Stored data.
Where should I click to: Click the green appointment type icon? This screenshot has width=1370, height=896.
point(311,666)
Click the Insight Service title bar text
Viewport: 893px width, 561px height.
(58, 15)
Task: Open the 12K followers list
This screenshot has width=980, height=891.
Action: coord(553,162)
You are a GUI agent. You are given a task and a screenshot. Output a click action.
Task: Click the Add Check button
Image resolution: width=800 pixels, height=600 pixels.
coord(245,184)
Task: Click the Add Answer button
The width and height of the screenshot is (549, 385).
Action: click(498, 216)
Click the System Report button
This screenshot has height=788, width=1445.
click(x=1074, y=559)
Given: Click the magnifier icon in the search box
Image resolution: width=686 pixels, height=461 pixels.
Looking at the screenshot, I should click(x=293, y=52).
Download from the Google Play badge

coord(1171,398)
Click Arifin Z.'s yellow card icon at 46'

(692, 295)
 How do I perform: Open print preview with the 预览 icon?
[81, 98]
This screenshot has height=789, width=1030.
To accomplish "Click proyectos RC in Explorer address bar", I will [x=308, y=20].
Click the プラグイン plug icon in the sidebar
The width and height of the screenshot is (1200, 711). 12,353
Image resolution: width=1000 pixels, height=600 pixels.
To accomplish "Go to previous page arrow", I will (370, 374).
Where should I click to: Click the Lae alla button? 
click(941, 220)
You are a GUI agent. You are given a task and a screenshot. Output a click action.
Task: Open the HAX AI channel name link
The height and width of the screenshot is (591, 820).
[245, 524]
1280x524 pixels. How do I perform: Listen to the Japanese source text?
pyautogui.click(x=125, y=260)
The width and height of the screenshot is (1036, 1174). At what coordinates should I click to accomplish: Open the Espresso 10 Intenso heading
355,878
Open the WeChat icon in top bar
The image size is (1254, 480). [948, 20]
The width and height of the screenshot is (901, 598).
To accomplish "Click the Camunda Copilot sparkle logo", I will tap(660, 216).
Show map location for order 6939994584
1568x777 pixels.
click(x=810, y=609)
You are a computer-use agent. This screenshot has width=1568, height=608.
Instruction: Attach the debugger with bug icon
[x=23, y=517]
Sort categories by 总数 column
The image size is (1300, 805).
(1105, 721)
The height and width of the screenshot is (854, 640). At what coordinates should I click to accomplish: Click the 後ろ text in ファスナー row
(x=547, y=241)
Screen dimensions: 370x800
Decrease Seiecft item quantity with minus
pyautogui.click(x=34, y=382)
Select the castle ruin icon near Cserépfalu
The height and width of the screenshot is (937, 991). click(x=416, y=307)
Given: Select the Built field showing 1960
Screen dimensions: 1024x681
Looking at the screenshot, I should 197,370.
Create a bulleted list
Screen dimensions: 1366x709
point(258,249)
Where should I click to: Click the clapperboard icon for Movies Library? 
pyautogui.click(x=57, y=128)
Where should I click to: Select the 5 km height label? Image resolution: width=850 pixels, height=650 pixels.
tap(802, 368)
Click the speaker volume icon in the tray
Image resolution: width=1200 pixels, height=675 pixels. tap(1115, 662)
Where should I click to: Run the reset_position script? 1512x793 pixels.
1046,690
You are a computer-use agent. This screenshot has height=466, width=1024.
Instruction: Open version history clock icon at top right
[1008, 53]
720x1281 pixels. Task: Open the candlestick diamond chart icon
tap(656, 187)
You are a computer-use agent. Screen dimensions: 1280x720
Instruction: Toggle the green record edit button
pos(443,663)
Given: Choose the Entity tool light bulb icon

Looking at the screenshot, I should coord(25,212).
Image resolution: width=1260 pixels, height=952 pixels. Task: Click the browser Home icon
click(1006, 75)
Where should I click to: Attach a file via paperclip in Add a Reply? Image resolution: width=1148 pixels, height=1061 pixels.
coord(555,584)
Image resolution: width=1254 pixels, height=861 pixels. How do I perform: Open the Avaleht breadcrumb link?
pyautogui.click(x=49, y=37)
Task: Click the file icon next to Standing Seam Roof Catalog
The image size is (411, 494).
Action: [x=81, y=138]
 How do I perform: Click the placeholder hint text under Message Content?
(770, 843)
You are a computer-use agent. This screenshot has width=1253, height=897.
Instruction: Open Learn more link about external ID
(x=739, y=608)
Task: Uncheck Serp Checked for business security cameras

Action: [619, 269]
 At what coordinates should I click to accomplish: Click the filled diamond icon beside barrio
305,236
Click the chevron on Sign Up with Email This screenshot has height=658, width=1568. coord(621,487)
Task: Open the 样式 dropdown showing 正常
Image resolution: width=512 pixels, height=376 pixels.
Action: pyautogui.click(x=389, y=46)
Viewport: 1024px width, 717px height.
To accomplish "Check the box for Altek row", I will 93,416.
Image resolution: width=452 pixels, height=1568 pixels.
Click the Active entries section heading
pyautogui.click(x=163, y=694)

WHAT YOU HAVE TO DO. What lines in the records above include the string "showing"? Copy each one.

SOLUTION TO THE PROBLEM.
Given: Select the Built field showing 1960
Task: Open the 样式 dropdown showing 正常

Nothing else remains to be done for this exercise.